FLORENCE – There is much talk in the air – especially in Britain and the United States – about reinventing diplomacy for the twenty-first century. Both US Secretary of State Hillary Clinton and the British Tories’ leader, David Cameron, have spoken recently of a new synthesis of defense, diplomacy, and development, noting that recent American and British foreign policy has placed too much emphasis on the first element at the expense of the latter two.
Meanwhile, the European Union has established a new foreign-policy apparatus called the European External Action Service (EEAS), which is meant to represent the common interests of all 27 of the EU’s member states. The lines of authority between the new Euro-diplomats and existing national foreign ministries are still unclear; but the EEAS is, nonetheless, a fact.
Similar plans for Asia and elsewhere remain largely on the drawing board; but the members of such organizations as the ASEAN Regional Forum, the African Union, and the Shanghai Cooperation Organization at least are talking more and more seriously about harmonizing policies on issues of common interest.

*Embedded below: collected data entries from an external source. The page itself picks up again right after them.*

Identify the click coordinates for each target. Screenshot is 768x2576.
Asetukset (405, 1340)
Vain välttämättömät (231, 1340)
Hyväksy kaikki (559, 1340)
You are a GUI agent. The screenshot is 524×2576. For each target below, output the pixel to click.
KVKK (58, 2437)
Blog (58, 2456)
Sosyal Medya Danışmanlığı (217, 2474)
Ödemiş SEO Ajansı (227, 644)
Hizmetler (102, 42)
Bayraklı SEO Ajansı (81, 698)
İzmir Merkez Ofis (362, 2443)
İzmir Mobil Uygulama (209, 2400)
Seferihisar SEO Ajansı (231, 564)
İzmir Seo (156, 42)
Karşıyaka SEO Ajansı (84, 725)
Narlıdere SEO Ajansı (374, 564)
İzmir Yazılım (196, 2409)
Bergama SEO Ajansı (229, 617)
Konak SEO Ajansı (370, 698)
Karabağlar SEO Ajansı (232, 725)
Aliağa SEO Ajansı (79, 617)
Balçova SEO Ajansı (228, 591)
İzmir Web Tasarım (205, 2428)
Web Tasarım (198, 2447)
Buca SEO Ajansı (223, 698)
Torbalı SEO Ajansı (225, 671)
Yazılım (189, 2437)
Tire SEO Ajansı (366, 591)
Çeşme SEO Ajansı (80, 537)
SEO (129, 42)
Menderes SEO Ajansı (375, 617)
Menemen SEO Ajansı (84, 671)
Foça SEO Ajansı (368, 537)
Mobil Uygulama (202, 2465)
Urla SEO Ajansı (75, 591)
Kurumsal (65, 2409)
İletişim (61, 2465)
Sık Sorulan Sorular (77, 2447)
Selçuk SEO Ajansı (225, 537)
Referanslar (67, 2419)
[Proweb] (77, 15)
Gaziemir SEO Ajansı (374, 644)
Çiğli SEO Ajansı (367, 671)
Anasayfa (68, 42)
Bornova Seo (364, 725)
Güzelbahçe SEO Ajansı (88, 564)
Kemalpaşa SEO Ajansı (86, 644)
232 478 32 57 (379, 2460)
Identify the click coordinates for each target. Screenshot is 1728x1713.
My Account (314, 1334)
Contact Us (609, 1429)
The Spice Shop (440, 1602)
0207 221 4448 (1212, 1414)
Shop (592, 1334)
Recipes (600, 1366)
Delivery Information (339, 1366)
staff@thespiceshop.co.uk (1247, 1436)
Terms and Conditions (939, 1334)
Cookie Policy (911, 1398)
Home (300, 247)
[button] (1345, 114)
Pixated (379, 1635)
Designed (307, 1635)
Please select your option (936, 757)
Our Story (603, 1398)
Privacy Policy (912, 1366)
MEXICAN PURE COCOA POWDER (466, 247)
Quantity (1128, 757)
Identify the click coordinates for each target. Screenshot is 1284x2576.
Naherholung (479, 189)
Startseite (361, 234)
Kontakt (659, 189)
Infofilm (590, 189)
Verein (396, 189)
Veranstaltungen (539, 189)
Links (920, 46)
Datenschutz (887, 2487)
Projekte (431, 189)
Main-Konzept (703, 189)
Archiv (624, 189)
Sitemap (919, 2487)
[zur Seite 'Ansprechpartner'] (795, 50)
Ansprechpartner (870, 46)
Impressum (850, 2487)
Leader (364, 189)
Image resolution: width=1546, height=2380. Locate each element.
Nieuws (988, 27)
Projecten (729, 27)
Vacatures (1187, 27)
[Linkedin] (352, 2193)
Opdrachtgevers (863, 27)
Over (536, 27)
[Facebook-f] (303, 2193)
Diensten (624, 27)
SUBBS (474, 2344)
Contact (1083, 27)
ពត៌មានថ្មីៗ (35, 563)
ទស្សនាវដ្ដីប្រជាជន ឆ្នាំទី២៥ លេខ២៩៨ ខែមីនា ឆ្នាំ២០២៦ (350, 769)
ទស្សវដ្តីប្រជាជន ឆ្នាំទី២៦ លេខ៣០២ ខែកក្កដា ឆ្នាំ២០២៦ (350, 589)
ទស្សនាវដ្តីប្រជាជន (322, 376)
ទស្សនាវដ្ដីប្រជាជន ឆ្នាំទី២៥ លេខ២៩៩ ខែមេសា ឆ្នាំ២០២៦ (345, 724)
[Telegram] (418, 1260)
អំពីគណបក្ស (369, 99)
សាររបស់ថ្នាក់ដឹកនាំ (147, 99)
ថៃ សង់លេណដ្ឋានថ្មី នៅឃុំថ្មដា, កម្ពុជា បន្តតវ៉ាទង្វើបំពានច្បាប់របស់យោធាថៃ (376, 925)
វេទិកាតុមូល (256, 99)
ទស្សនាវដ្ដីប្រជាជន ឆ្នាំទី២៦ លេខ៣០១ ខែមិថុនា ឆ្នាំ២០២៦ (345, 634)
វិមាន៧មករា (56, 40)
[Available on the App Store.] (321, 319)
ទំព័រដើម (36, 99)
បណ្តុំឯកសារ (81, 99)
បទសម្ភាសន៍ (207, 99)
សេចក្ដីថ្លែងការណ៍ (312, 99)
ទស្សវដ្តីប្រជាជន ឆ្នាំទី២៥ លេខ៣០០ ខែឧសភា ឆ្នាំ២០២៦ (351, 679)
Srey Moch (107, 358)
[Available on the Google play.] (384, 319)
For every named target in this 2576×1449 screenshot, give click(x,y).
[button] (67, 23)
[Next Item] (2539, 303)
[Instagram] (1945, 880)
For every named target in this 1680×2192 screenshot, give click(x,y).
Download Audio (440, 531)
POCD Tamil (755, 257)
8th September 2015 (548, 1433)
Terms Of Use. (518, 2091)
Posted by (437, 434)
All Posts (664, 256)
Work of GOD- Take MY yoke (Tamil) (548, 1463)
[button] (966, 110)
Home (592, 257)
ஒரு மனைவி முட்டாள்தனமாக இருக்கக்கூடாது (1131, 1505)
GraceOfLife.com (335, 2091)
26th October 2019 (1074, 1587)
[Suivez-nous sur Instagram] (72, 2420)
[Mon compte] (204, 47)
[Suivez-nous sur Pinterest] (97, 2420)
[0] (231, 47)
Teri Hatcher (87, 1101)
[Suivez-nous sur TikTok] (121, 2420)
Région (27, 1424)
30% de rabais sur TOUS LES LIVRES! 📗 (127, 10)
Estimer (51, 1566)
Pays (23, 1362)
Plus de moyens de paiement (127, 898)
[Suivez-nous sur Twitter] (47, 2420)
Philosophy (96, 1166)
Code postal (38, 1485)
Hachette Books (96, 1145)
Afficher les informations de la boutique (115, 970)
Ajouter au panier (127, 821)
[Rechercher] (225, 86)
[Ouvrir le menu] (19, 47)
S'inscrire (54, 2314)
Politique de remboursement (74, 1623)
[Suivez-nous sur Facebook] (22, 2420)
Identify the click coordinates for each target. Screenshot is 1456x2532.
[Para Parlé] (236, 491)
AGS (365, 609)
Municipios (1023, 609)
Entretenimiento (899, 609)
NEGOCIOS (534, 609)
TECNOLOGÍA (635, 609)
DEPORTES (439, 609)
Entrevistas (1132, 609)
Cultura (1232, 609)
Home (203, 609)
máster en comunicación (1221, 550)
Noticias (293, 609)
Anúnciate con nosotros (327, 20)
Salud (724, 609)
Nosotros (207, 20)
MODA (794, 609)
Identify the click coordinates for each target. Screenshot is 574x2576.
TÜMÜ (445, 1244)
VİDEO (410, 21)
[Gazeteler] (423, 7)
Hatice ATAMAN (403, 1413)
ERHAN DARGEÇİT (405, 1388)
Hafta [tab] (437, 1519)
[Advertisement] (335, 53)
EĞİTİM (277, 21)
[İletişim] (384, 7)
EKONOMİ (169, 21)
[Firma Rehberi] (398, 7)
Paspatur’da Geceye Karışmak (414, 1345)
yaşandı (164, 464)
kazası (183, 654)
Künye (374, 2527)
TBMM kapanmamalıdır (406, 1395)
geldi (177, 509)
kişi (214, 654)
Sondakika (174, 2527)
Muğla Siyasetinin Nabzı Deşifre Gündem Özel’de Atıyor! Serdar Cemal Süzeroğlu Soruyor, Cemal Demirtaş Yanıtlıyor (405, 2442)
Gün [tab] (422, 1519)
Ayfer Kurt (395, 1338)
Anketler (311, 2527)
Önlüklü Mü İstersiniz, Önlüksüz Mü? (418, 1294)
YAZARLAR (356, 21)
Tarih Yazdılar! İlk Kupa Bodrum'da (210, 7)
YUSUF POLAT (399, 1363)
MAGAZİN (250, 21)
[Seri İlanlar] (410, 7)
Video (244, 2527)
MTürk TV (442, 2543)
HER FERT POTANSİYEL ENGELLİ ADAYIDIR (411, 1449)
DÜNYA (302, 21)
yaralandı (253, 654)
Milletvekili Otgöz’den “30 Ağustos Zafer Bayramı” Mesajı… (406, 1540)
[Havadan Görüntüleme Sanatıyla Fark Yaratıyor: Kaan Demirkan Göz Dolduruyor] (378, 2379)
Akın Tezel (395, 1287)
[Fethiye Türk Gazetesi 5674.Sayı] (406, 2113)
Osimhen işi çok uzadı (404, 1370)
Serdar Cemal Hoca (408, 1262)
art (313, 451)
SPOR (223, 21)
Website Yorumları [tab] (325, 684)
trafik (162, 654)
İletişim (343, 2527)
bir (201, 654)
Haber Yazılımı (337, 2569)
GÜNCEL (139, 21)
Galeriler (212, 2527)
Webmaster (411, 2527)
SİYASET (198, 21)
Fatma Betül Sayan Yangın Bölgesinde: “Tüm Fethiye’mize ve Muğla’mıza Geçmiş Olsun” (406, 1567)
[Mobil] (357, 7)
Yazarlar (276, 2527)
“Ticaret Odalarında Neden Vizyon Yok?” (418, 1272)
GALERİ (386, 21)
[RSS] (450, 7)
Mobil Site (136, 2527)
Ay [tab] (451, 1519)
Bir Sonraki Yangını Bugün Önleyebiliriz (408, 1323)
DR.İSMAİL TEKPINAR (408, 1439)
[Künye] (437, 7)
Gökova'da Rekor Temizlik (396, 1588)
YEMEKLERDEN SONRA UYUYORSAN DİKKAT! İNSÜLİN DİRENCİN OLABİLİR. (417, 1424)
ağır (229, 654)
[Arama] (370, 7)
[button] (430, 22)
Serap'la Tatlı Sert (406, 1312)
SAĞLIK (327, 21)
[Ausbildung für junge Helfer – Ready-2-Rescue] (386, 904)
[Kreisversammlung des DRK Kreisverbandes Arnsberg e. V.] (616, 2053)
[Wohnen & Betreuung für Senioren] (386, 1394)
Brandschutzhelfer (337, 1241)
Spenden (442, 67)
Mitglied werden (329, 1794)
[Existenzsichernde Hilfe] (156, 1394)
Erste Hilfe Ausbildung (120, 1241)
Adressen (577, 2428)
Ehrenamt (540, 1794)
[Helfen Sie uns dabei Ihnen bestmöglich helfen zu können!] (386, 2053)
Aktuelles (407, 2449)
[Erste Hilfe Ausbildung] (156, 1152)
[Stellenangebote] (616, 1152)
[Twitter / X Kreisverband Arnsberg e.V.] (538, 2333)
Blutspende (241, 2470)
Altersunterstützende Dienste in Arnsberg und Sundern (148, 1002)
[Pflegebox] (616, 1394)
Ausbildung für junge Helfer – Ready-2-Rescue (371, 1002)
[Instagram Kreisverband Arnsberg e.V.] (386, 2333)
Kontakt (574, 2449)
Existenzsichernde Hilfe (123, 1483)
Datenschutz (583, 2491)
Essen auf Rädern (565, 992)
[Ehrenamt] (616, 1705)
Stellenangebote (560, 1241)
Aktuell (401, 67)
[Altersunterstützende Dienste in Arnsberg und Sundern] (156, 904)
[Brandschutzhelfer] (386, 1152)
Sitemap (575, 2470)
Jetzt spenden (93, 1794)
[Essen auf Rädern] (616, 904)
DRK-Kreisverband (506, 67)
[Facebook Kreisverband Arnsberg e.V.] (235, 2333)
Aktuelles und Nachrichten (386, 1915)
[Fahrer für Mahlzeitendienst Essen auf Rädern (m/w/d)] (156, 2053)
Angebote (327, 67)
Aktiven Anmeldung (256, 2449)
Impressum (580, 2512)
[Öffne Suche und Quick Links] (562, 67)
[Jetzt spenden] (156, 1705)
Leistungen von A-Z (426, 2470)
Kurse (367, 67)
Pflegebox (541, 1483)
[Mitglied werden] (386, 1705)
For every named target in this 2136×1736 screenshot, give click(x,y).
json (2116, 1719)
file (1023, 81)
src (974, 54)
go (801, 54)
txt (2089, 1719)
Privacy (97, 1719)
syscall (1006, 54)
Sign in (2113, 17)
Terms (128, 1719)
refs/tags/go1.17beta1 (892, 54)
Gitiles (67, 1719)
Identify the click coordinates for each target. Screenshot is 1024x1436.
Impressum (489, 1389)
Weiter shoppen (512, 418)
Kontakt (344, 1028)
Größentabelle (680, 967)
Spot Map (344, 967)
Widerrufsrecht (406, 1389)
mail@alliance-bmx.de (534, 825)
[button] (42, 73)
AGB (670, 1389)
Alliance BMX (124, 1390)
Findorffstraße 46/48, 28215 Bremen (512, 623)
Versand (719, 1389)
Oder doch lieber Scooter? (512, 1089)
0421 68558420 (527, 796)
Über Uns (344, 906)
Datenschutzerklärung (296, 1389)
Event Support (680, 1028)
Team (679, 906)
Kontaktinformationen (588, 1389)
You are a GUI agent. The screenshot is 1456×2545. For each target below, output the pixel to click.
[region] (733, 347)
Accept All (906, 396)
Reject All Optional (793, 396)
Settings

Regionalism has moved to the foreground of global politics – except in the US, where the two are seen as antithetical. Clinton has described today’s major global challenge for her country as being the improvement of communication across borders and at all levels of society, evidently everywhere. To this end, her chief policy planner, the Princeton professor Anne-Marie Slaughter, has touted the US as the favored hub of a global network of people, institutions, and relationships.